Where is incident response headed over the next few years? Well, we clearly live in a world in which the number of incidents will continue to grow exponentially due to IoT, business demanding more data for analytics, and the use of technology to compete in a world economy.
But how do we handle this explosion when the security and IT talent is in such short supply? This shortage is only exacerbated by the need to grow expertise quickly to deal with increasingly more sophisticated threat actors. How will organizations handle this very real gap between incident volume and incident response?
At WireX Systems, we believe the only answer is by combining in-depth visibility with automation and human insights.
This means providing visibility into all user and server interactions (including those not marked as malicious by a detection tool) and stepping up automation in the incident response process so that humans are focused only on what they do best – decision-making.
The biggest bottleneck today in the SOC is the investigation of all the alerts provided by the variety of security tools. How do we understand what treats are real? How long does it take to do root cause analysis and understand the impact of each threat?
After talking with dozens of SOC teams this year, it is clear that the majority of the time is being spent on collecting evidence to support the investigation process. This means collecting deeper information from email servers, DNS servers, Proxies, DB monitoring tools, business applications and more. Then, all this data needs to be compiled into a coherent list that will enable understanding of these events and the timeline in which they occurred.
Needless to say that this could only be performed by very experienced personnel – and that even for them this would be a very tedious and time consuming task that could take days.
SIEM technologies are a great first step when doing alert validation and triage and the collection of logs and net-flow metadata helps determine when to trigger a deeper investigation process. However SIEM is inherently not an investigation tool as being based on log collection and metadata provides very limited visibility into actual interactions.
They say the “truth is in the packets” but we all know the limitations of storing these huge amounts of packets (not to mention the skillset needed in order to understand packet level information and the time consumed to complete a single investigation).
But what if we could combine benefits from both worlds? Have months of visibility (as if we were collecting logs) coupled with the actual network conversations (including file downloads, emails, browsing, DB etc.)?

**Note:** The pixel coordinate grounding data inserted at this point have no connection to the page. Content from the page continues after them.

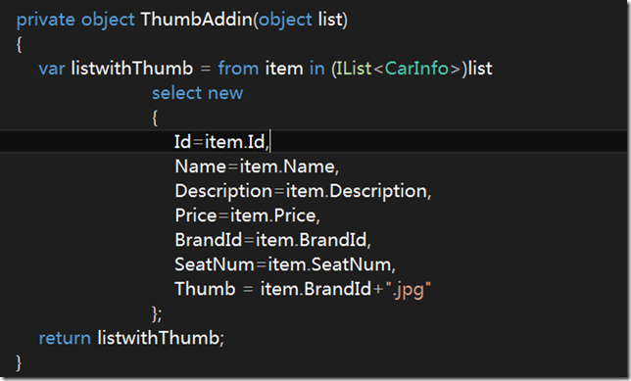
Task: Click the Description=item.Description line
Action: coord(303,191)
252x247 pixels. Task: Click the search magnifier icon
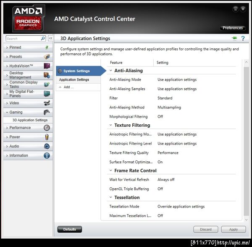point(43,38)
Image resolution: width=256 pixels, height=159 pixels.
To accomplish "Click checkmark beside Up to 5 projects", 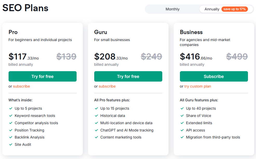I will (x=11, y=108).
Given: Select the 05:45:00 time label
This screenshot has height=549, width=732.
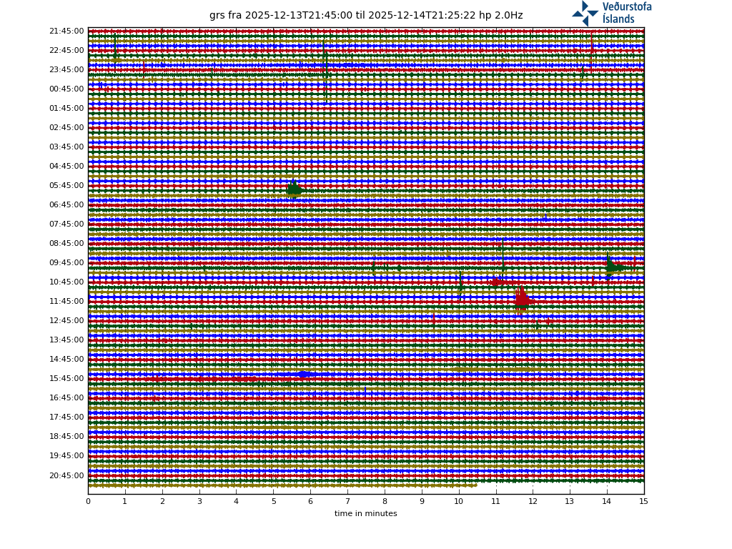Looking at the screenshot, I should (66, 186).
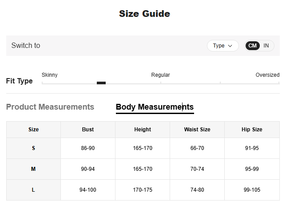Select the Body Measurements tab
Screen dimensions: 286x205
click(x=155, y=107)
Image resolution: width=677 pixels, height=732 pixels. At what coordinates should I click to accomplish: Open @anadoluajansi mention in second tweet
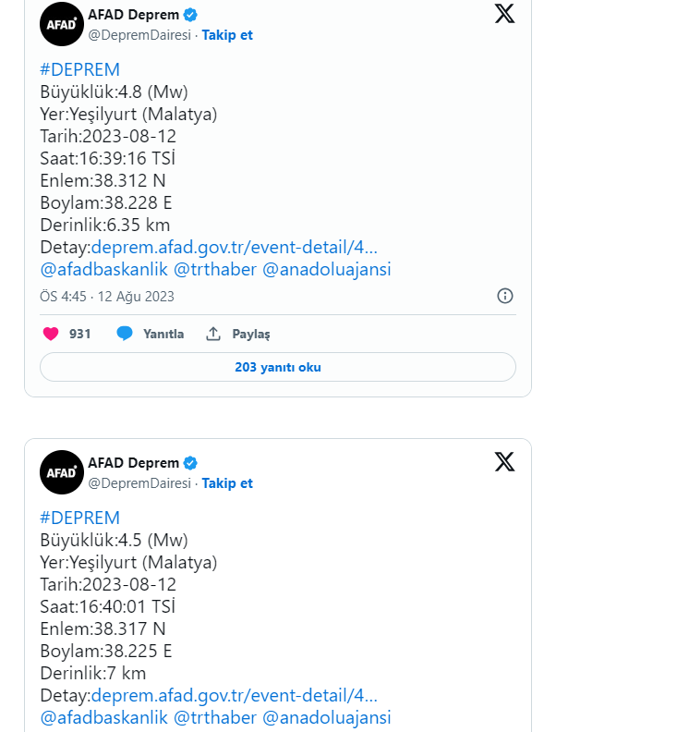click(327, 717)
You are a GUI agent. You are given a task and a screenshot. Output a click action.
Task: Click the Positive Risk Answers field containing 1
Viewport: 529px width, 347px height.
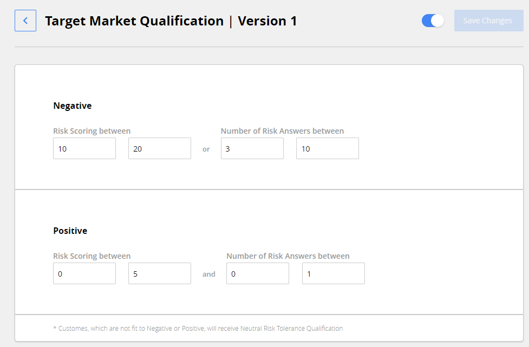[333, 273]
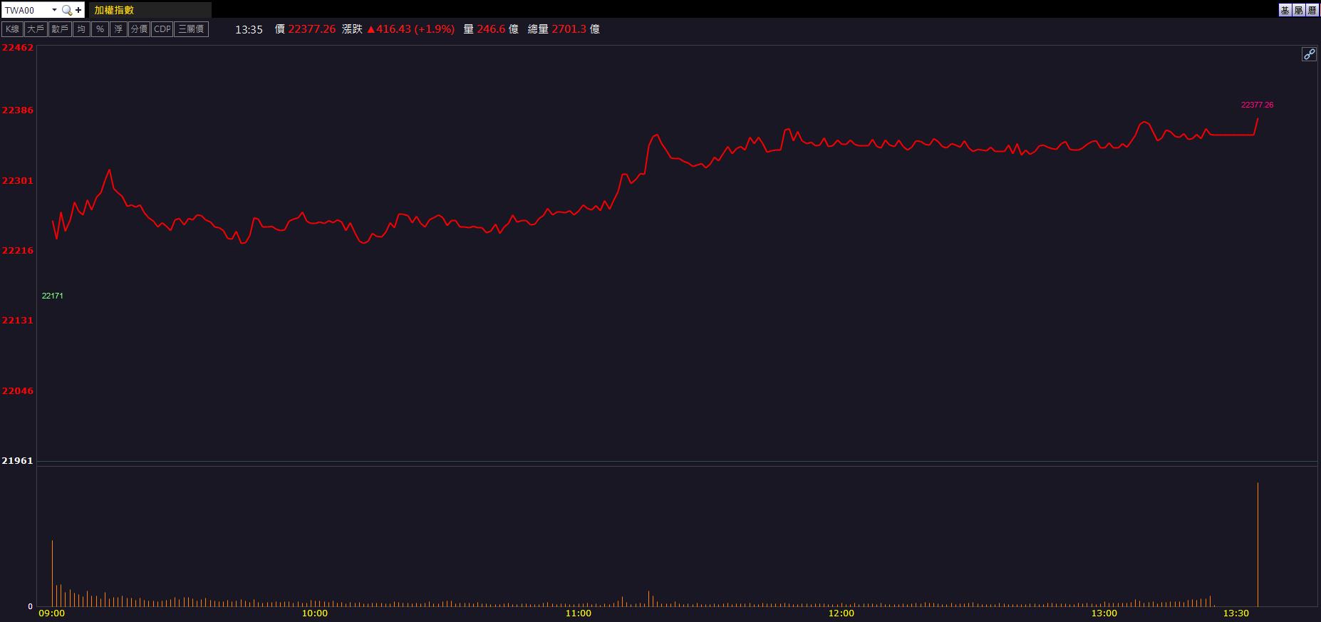Open the 基 fundamentals button
Screen dimensions: 1321x622
point(1285,10)
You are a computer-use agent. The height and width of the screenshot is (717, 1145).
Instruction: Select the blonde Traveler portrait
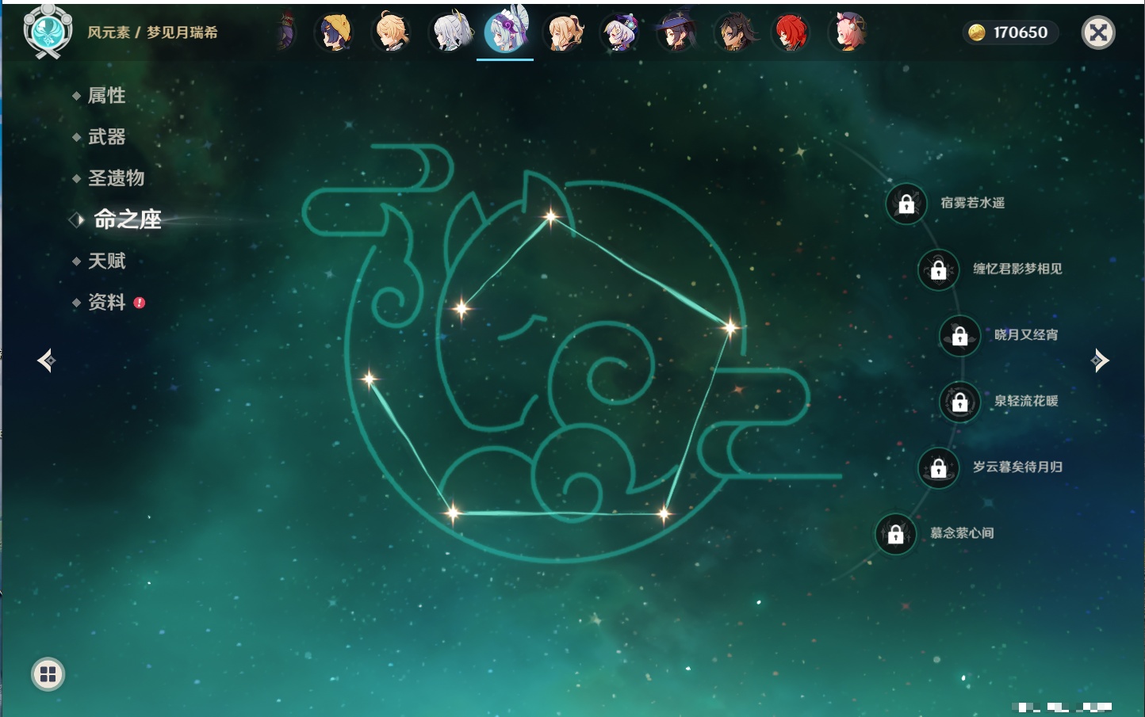point(392,32)
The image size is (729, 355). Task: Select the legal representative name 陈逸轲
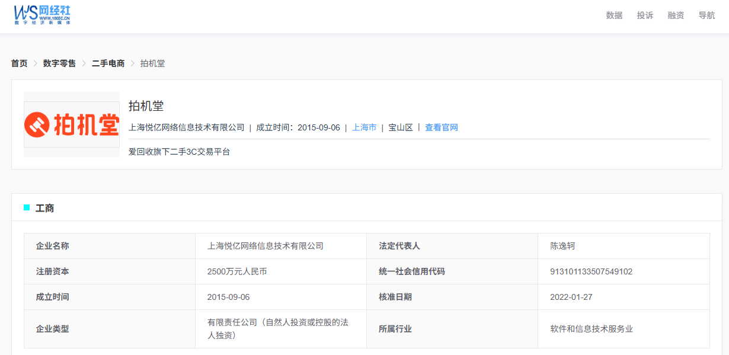coord(562,246)
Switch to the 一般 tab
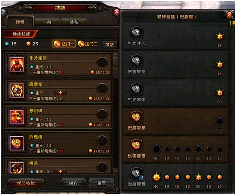The height and width of the screenshot is (195, 236). 47,22
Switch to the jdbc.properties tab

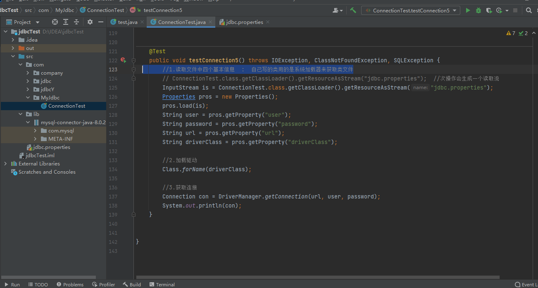244,22
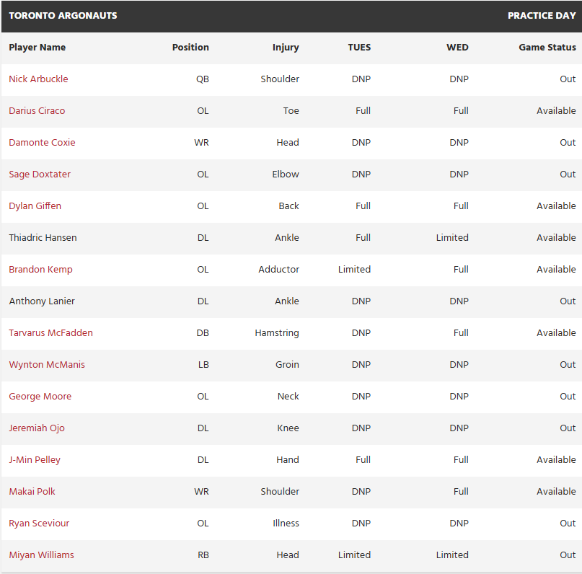
Task: Click the Jeremiah Ojo link
Action: pyautogui.click(x=37, y=428)
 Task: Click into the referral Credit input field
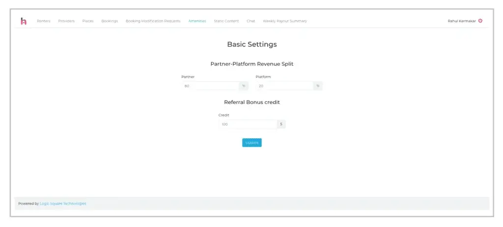click(x=248, y=125)
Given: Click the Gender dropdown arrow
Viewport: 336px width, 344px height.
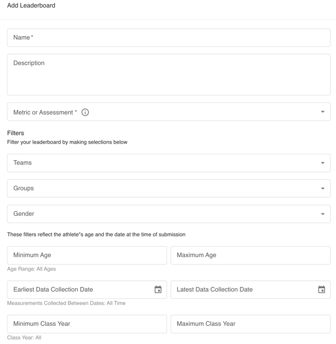Looking at the screenshot, I should pos(322,214).
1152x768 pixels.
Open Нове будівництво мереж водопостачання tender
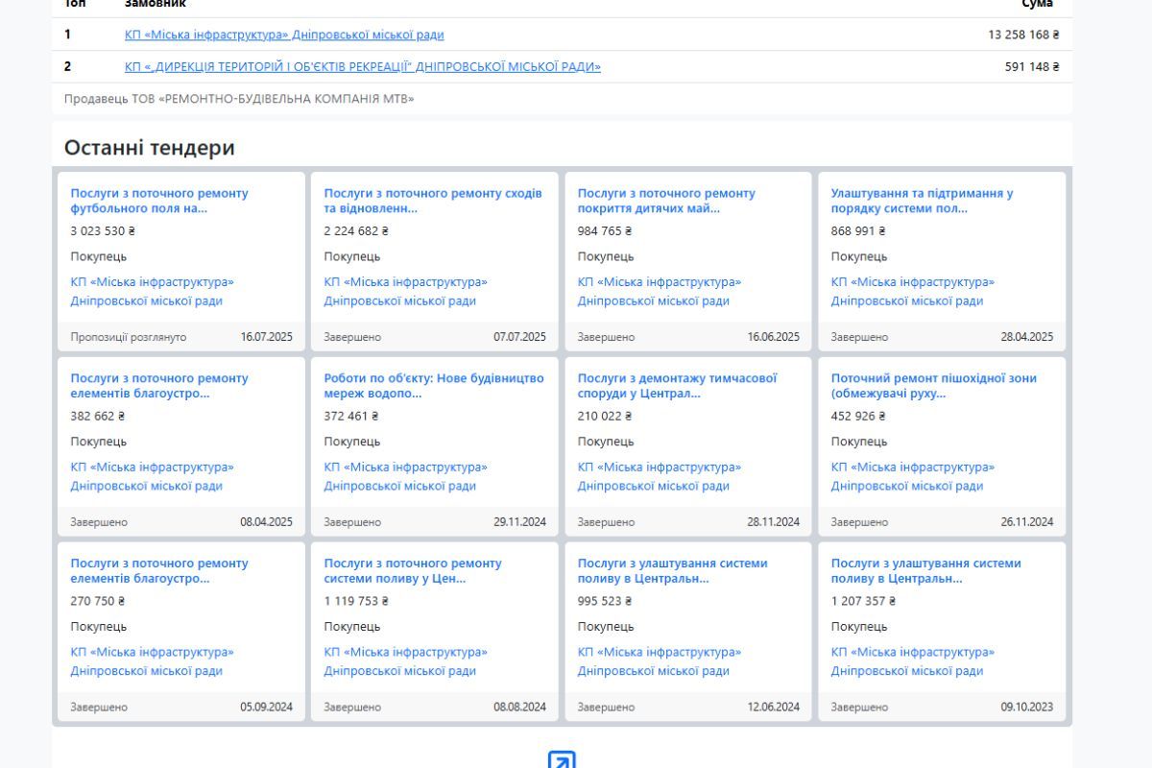coord(434,386)
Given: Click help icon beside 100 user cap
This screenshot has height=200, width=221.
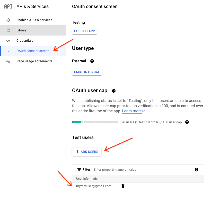Looking at the screenshot, I should coord(187,122).
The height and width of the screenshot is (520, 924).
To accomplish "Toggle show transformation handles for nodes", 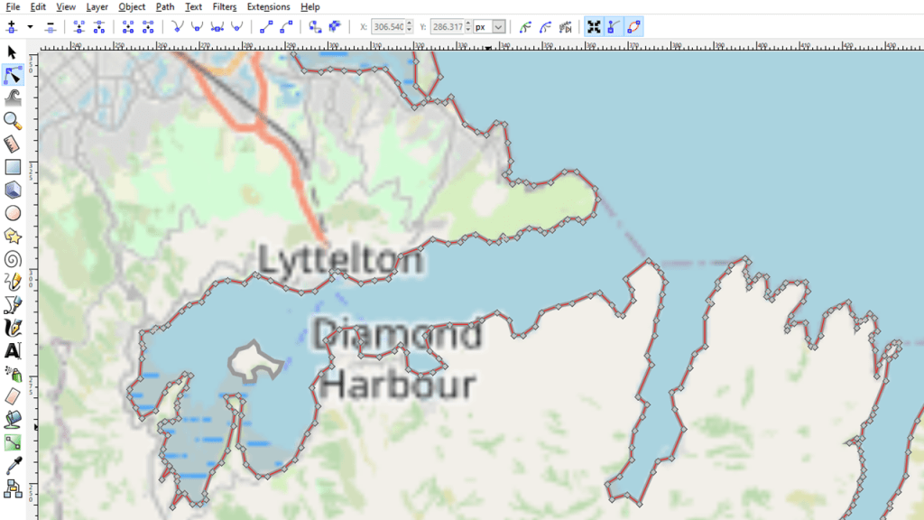I will click(594, 27).
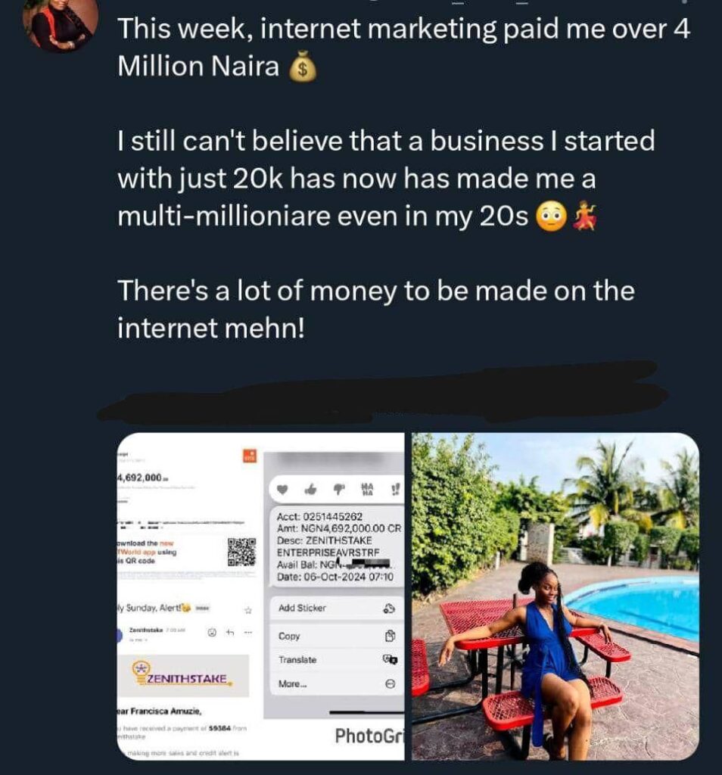Click the QR code image

[x=241, y=552]
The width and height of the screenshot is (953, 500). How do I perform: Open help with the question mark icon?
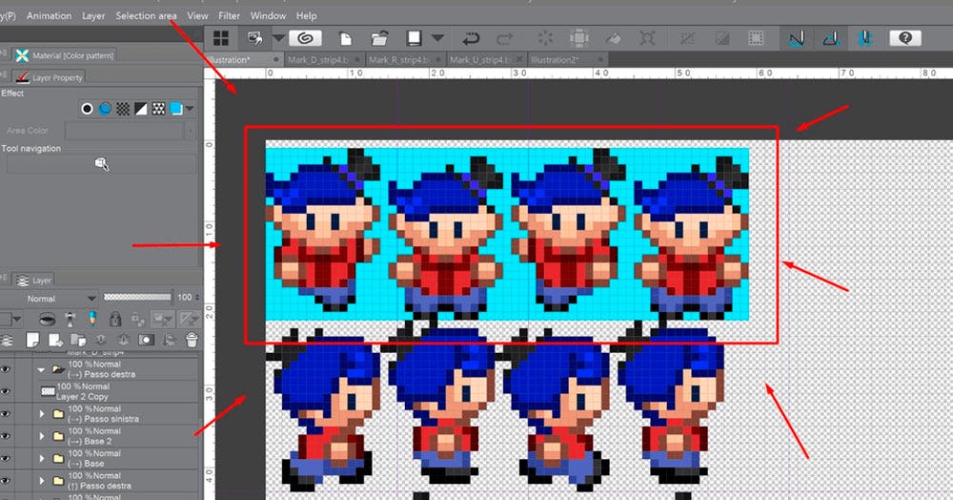tap(904, 38)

Understanding the context of the alerts and having visibility into all the activities taking place before and after a specific alert was triggered are at the heart of the investigation process.
There are automation tools that provide cookbooks for response and are mainly focusing on matching IP’s and file names against black lists and sandbox’s, but this is actually just the beginning of the story because if the match was positive, you now need to launch a much deeper investigation to understand the scope and impact.
Automation is indeed a very important part of the response but without having deep visibility and context the automation process will not offer much value.
Combining in depth visibility into any user interaction with automation workflows will also lower the bar on expertise required by SOC analysts to be effective and respond in minutes.
These workflows can also serve as a knowledge sharing platform turning all your SOC team members into valuable data analysts.
Whether you have a very small team or multiple large teams spread globally – sharing information and up-leveling everyone’s game is a very smart use of your resources.
Furthermore, this will allow to move downstream some of the forensics steps in the investigation process, and empower entry level personnel to take much of the workloads currently executed by the experienced (and rarer) data scientists.
Humans will continue, however, to be vital for effective incident response for years to come. Until machine learning and artificial intelligence are far more advanced, humans are still best suited to understand the context and make a decision on the impact and scope of these threats.